TRANSFERÊNCIA DE MERCADORIAS E O ICMS: NÃO TRANSFERÊNCIA DE CRÉDITOS NAS OPERAÇÕES INTERESTADUAIS

Compartilhar
Facebook
LinkedIn
WhatsApp
Email
Sacada Tributária

Transferência de Mercadorias e o ICMS: Não Transferência de Créditos nas Operações Interestaduais

A tributação sobre a circulação de mercadorias, particularmente o Imposto sobre Circulação de Mercadorias e Serviços (ICMS), sempre representou um terreno fértil para disputas jurídicas no Brasil.

Recentemente, uma significativa evolução jurisprudencial trouxe luz a um tema debatido há tempos: a incidência do ICMS na transferência de mercadorias entre estabelecimentos do mesmo titular.

Este artigo visa elucidar essa trajetória, suas implicações práticas para os contribuintes e as recentes decisões judiciais que moldam o panorama atual da tributação sobre o ICMS em operações de transferência interna.

O Supremo Tribunal Federal (STF), por meio da Ação Declaratória de Constitucionalidade (ADC) nº 49 e do julgamento do recurso com repercussão geral reconhecida (Tema 1099), juntamente com decisões correlatas do Superior Tribunal de Justiça (STJ), assentou o entendimento de que a transferência de mercadorias entre estabelecimentos do mesmo titular não constitui fato gerador do ICMS, por se tratar apenas de um deslocamento físico dos bens.

A ratificação deste entendimento pelo STF veio com a declaração de inconstitucionalidade de dispositivo da Lei Kandir (Lei Complementar 87/1996), que permitia a cobrança do ICMS nesta modalidade de transferência.

A decisão, eficaz a partir de 2024, representou uma vitória para os contribuintes, que há muito contestavam a tributação nestas operações.

A Resposta do CONFAZ e as Normativas Estaduais

Em resposta à decisão do STF, o Conselho Nacional de Política Fazendária (CONFAZ) celebrou o Convênio ICMS nº 178, em 1º de dezembro de 2023.

Com base nesta normativa, posteriormente foi implementado no Estado de São Paulo pelo Decreto nº 68.243, de 22 de dezembro de 2023.

Este convênio, ainda que reconheça a não incidência do ICMS sobre a transferência de mercadorias, introduziu a obrigatoriedade de transferência do crédito de ICMS inicialmente apropriado pelo estabelecimento remetente para o destinatário, nas operações interestaduais.

Este mecanismo busca preservar a não-cumulatividade do imposto, garantindo que o crédito do ICMS continue a fluir ao longo da cadeia de operações.

Controvérsias e Reações dos Contribuintes

Apesar das intenções do CONFAZ e do Estado de São Paulo em regularizar a transferência de créditos de ICMS conforme o novo entendimento jurídico, muitos contribuintes se sentiram prejudicados.

Argumentam que a obrigação de transferir os créditos não foi o que o STF decidiu.
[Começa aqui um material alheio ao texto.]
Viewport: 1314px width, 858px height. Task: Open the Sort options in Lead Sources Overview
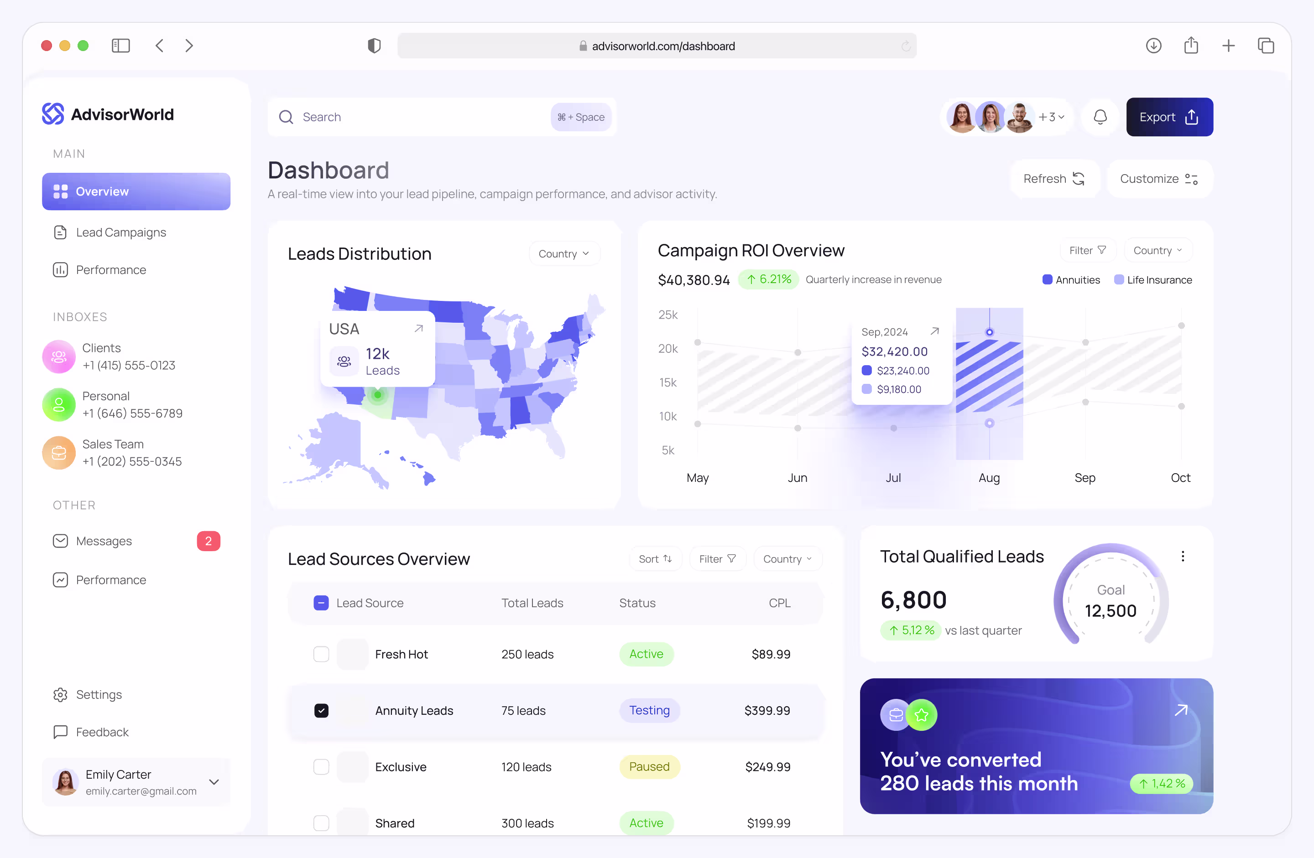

Segundo eles, o STF assegurou ao contribuinte o direito de manter os créditos do ICMS nas operações anteriores, configurando uma faculdade e não uma obrigação.

A Lei Complementar nº 204, de 28 de dezembro de 2023, e as regulamentações subsequentes são vistas por muitos como um desvio da decisão original do STF, impondo restrições não previstas pelo tribunal.

Consequentemente, diversos mandados de segurança foram impetrados, questionando a obrigatoriedade da transferência de créditos de ICMS, sustentando que tal exigência contraria tanto a jurisprudência do STF quanto o princípio da não-cumulatividade.

Decisões Judiciais Recentes e o Futuro da Tributação sobre o ICMS

O Tribunal de Justiça do Estado de São Paulo (TJSP), ao apreciar casos relacionados, tem emitido decisões que favorecem os contribuintes, assegurando o direito à apropriação facultativa dos créditos de ICMS em operações de transferência interna.

Tais decisões reforçam o entendimento de que as normas estabelecidas pelo CONFAZ, e internalizadas pelo Estado de São Paulo, devem respeitar a liberdade do contribuinte em gerir seus créditos de ICMS, conforme delineado pelo STF.

Conclusão

A saga jurídica em torno da incidência do ICMS sobre as transferências de mercadorias entre estabelecimentos do mesmo titular ilustra a complexidade do sistema tributário brasileiro e a constante busca por equilíbrio entre a necessidade de arrecadação fiscal e os direitos dos contribuintes.

Enquanto o caminho para uma clareza definitiva ainda é trilhado, as recentes decisões judiciais representam passos importantes na direção de uma maior previsibilidade e justiça fiscal para os contribuintes brasileiros.